Merci mais je connais un peu. Déjà le mot « cryptage » n’a aucun sens en français, on parle de chiffrement. Ensuite sur l’aspect public d’Internet, dès lors que c’est une communication entre deux nœuds d’un réseau, le caractère de la communication est privé. On pourrait également prétendre que le réseau téléphonique est public, mais le Code des postes et des télécommunications électroniques ne dit pas vraiment ça. Dans le cas du P2P classique style BitTorrent le tracker est généralement public c’est ce qui permet à Hadopi (plutôt le sous-traitant financé par les majors) d’enregistrer les IP et de vérifier en se faisant passer pour un client qu’il y a bien échange d’une œuvre protégée par le droit d’auteur et les droits voisins. Pour le P2P pseudo décentralisé, c’est juste un peu plus difficile mais ça ne change rien de fondamental, en revanche le F2F (Friend to Friend) est efficace. Quant aux listes de filtrage d’IP, je rigole doucement, vous croyez vraiment que ceux qui font des relevés opèrent sous leur propres AS ?

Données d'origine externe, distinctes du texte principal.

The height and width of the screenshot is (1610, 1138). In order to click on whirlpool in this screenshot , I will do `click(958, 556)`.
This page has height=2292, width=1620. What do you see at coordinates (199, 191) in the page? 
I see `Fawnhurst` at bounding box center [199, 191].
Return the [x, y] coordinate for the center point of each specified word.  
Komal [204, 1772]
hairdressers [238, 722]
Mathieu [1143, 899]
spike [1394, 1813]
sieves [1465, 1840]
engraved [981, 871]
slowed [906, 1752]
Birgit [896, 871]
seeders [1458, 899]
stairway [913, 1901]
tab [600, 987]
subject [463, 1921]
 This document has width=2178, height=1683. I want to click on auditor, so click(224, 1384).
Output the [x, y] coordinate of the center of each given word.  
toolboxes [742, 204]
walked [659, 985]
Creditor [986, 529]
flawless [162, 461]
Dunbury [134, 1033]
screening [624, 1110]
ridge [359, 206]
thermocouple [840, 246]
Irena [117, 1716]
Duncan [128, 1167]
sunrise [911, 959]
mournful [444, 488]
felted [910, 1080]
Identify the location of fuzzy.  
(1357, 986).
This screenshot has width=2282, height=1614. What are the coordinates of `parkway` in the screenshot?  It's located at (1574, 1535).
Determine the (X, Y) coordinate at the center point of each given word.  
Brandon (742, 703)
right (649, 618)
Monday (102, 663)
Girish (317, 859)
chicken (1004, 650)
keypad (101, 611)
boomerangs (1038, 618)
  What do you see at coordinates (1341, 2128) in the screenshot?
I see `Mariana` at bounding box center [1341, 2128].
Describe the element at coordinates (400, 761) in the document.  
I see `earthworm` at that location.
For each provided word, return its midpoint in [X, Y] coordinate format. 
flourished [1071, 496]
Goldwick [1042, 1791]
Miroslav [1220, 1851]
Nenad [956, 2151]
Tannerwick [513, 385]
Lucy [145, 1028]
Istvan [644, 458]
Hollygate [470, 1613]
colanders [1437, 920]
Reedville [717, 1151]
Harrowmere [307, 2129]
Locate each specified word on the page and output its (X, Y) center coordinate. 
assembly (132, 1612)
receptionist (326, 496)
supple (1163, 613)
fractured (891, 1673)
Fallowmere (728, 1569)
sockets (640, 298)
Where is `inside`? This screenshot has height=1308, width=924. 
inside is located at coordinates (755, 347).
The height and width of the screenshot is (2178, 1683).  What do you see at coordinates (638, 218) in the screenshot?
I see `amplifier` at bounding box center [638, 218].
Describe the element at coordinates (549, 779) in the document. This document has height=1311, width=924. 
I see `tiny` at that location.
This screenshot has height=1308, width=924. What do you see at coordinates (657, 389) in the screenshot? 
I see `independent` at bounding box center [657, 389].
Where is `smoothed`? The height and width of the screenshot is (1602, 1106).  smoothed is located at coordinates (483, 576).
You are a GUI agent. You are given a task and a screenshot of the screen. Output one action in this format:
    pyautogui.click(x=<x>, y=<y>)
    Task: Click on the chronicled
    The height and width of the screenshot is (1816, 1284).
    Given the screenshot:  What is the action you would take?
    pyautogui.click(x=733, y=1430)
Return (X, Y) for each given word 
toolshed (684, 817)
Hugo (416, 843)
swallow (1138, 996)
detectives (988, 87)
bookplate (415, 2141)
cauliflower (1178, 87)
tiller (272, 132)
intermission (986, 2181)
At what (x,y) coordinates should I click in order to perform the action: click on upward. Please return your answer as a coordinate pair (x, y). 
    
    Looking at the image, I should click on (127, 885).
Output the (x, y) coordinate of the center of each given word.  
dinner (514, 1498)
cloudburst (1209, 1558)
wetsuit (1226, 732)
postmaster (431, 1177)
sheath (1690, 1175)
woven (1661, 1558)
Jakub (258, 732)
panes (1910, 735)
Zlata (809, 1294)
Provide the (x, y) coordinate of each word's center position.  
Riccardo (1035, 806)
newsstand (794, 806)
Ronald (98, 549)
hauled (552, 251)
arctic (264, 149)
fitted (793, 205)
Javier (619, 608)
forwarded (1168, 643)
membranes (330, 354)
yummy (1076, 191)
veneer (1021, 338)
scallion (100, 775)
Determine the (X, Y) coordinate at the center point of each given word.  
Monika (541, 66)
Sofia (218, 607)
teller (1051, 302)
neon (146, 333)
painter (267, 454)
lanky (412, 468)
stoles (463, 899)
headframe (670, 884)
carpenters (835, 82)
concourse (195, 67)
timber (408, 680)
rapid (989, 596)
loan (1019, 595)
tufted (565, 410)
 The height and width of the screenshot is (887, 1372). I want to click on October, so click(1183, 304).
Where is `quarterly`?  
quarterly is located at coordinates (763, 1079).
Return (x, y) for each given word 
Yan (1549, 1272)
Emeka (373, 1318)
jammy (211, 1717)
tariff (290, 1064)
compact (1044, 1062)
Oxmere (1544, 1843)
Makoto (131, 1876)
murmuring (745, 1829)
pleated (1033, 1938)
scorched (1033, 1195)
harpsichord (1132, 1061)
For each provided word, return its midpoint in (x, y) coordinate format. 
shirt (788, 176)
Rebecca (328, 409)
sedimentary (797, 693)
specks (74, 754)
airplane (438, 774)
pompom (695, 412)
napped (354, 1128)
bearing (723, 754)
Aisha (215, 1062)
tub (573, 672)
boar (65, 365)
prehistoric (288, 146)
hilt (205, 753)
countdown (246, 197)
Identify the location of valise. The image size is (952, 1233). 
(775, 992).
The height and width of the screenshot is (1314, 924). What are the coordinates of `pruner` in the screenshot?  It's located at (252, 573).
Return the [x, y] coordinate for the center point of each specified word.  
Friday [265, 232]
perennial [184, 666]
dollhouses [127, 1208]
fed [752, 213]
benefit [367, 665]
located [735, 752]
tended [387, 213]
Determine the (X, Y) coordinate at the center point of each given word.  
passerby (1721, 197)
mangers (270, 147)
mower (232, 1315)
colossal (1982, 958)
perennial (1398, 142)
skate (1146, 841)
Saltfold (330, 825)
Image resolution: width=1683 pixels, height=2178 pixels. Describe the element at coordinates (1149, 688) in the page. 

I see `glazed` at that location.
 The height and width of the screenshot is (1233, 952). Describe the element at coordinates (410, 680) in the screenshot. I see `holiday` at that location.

Ça c’est une autre question, même si l’aspect liberticide est évident (privatisation de la justice). Il y a l’application de la LCEN (en France) ou du DMCA (aux États-Unis) qui prévoit la suppression d’un contenu manifestement illicite ; sauf que pour être déclaré illicite il faudrait que la justice ait statué, et que si le caractère manifeste peut être caractérisé par des actes odieux : pédopornographie, torture, incitation à la haine, tel n’est pas le cas en matière de droit d’auteur et de droits voisins où le nombre de dénonciations délirantes au titre du DMCA ne manquent pas (chants d’oiseaux, demandes de suppression sans être ayant droit...).
Pour le reste la surveillance automatisée du streaming ou du direct download repose nécessairement sur l’espionnage des communications, donc c’est hors du champ juridique et technique d’Hadopi.
Internet est un réseau par commutation de paquet, autrement dit sauf à se placer au niveau du récepteur ou au niveau de l’émetteur ou de faire de l’écoute (illégale) en cœur de réseau opérateur avec du Deep Packet Inspection, il n’est pas possible, contrairement au P2P, d’intercepter une communication. Donc le direct download et le streaming sont hors de portée de Hadopi sauf à voter des lois liberticides à un degré extrême.